Penyakit kusta merupakan salah satu dari delapan penyakit terabaikan atau Neglected
Tropical Disease (NTD) yang masih ada di Indonesia, yaitu Filaria, Kusta, Frambusia,
Dengue, Helminthiasis, Schistosomiasis, Rabies dan Taeniasis. Indonesia sudah
mengalami kemajuan yang pesat dalam pembangunan di segala bidang termasuk
kesehatan, namun kusta sebagai penyakit kuno masih ditemukan.
B. LATAR BELAKANG
Penggunaan air bersih dan sanitasi akan sangat membantu penurunan angka kejadian
penyakit NTD. Beban akibat penyakit kusta bukan hanya karena masih tingginya jumlah
kasus yang ditemukan tetapi juga kecacatan yang diakibatkannya, Indonesia sudah
mencapai eliminasi di tingkat nasional. Namun saat ini, masih ada 14 propinsi yang
mempunyai beban tinggi yaitu Banten, Sulteng, Aceh, Sultra, Jatim, Sulsel, Sulbar, Sulut,
Gorontalo, Maluku, Maluku Utara, Papua, Papua Barat dan Kalimantan Utara.
Dampak sosial terhadap penyakit kusta ini sedemikiari besarnya, sehingga menimbulkan
keresahan yang sangat mendalam. Tidak hanya pada penderita sendiri, tetapi pada
keluarganya, masyarakat dan negara. Hal ini yang mendasari konsep perilaku penerimaan
periderita terhadap penyakitnya, dimana untuk kondisi ini penderita masih banyak
menganggap bahwa penyakit kusta merupakan penyakit menular, tidak dapat diobati,
penyakit keturunan, kutukan Tuhan, najis dan menyebabkan kecacatan. Akibat anggapan
yang salah ini penderita kusta merasa putus asa sehingga tidak tekun untuk berobat. Hal
ini dapat dibuktikan dengan kenyataan bahwa penyakit mempunyai kedudukan yang
khusus diantara penyakit-penyakit lain. Hal ini disebabkan oleh karena adanya
leprophobia (rasa takut yang berlebihan terhadap kusta). Leprophobia ini timbul karena
pengertian penyebab penyakit kusta yang salah dan cacat yang ditimbulkan sangat
menakutkan. Dari sudut pengalaman nilai budaya sehubungan dengan upaya
pengendalian leprophobia yang bermanifestasi sebagai rasa jijik dan takut pada penderita
kusta tanpa alasan yang rasional. Terdapat kecenderungan bahwa masalah kusta telah
beralih dari masalah kesehatan ke masalah sosial.

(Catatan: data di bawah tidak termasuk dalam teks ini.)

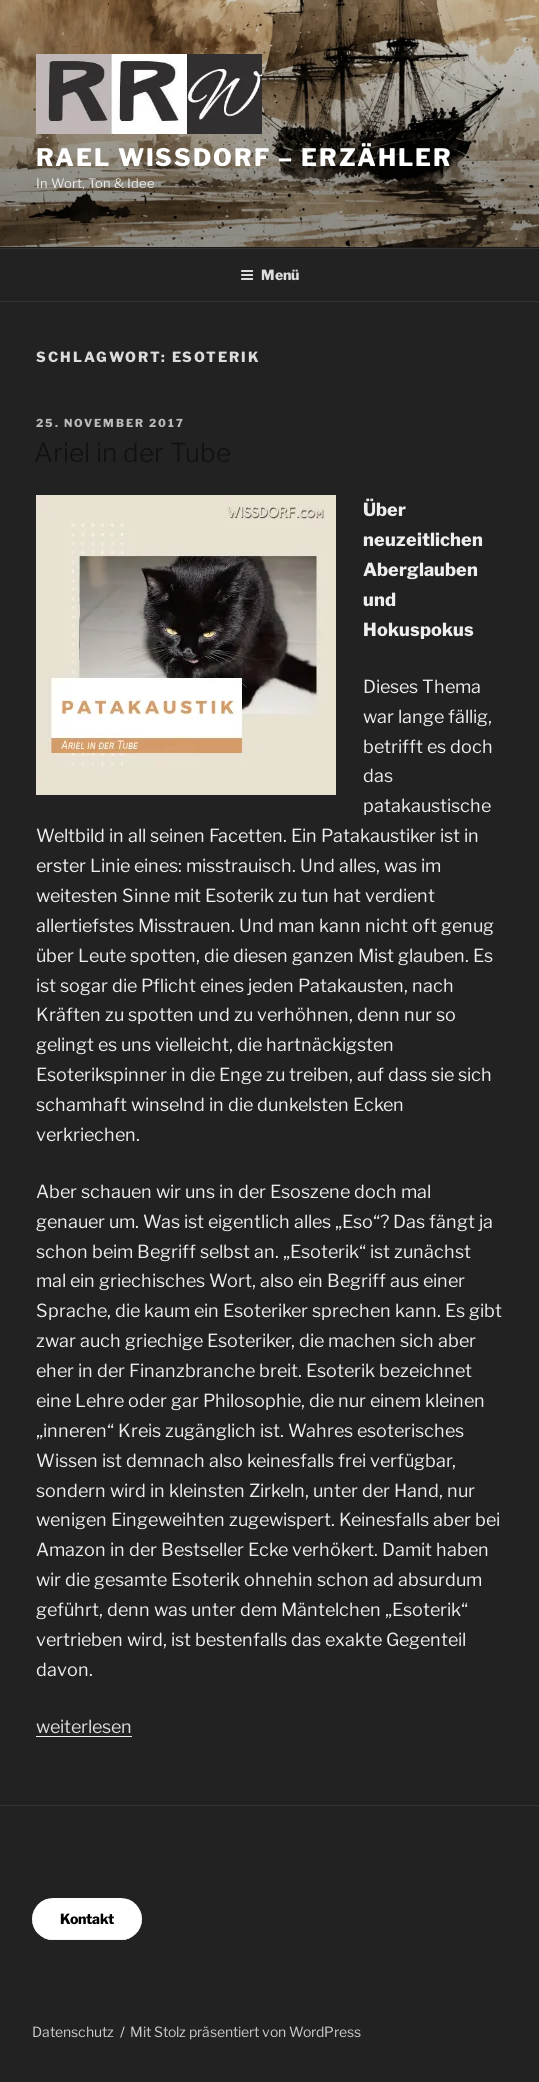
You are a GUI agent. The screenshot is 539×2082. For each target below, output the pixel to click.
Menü (269, 274)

Leprophobia masih tetap berurat akar dalam seleruh lapisan masalah masyarakat karena
dipengaruhi oleh segi agama, sosial, budaya dan dihantui dengan kepercayaan takhyul.

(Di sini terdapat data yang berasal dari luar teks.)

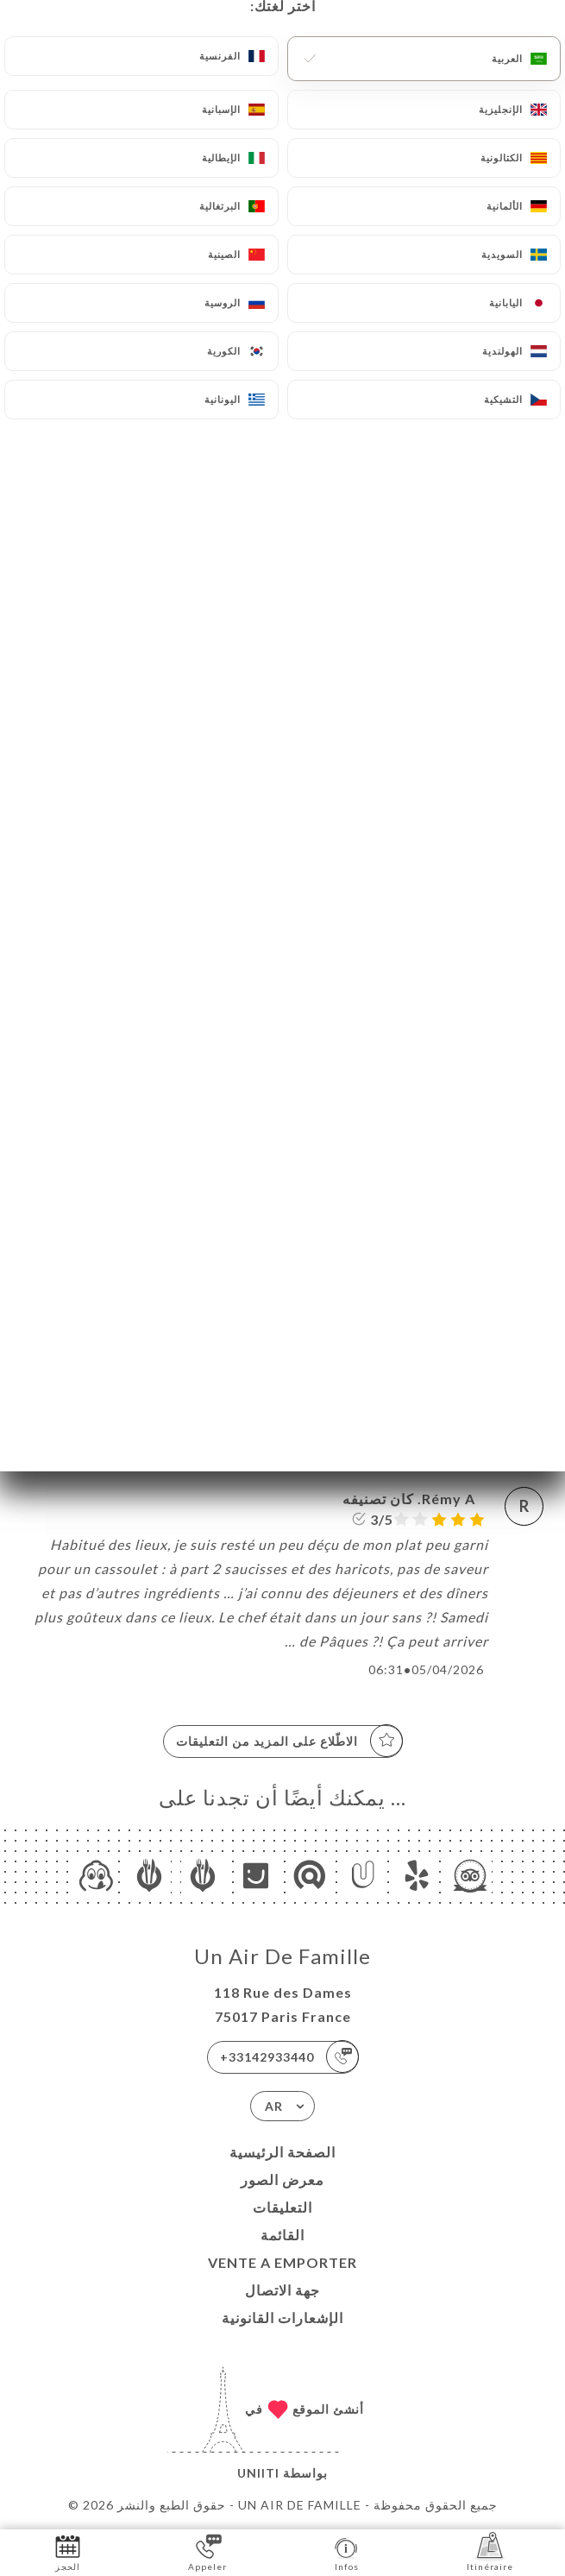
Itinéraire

Fhobia kusta tidak hanya ada di kalangan masyarakat jelata, tetapi tidak sedikit dokter-
dokter yang belum mempunyai pendidikan objektif terhadap penyakit kusta dan masih
takut terhadap penyakit kusta. Selama masyarakat kita, terlebih lagi para dokter masih
terlalu takut dan menjauhkan penderita kusta, sudah tentu hal ini akan merupakan
hambatan terhadap usaha penanggulangan penyakit kusta. Akibat adanya phobia ini, maka
tidak mengherankan apabila penderita diperlakukan secara tidak manusiawi di kalangan
masyarakat.
C. TUJUAN
Sebagai Acuan untuk melakukan tindakan penemuan kasus baru Kusta, secara pasif maupun aktif.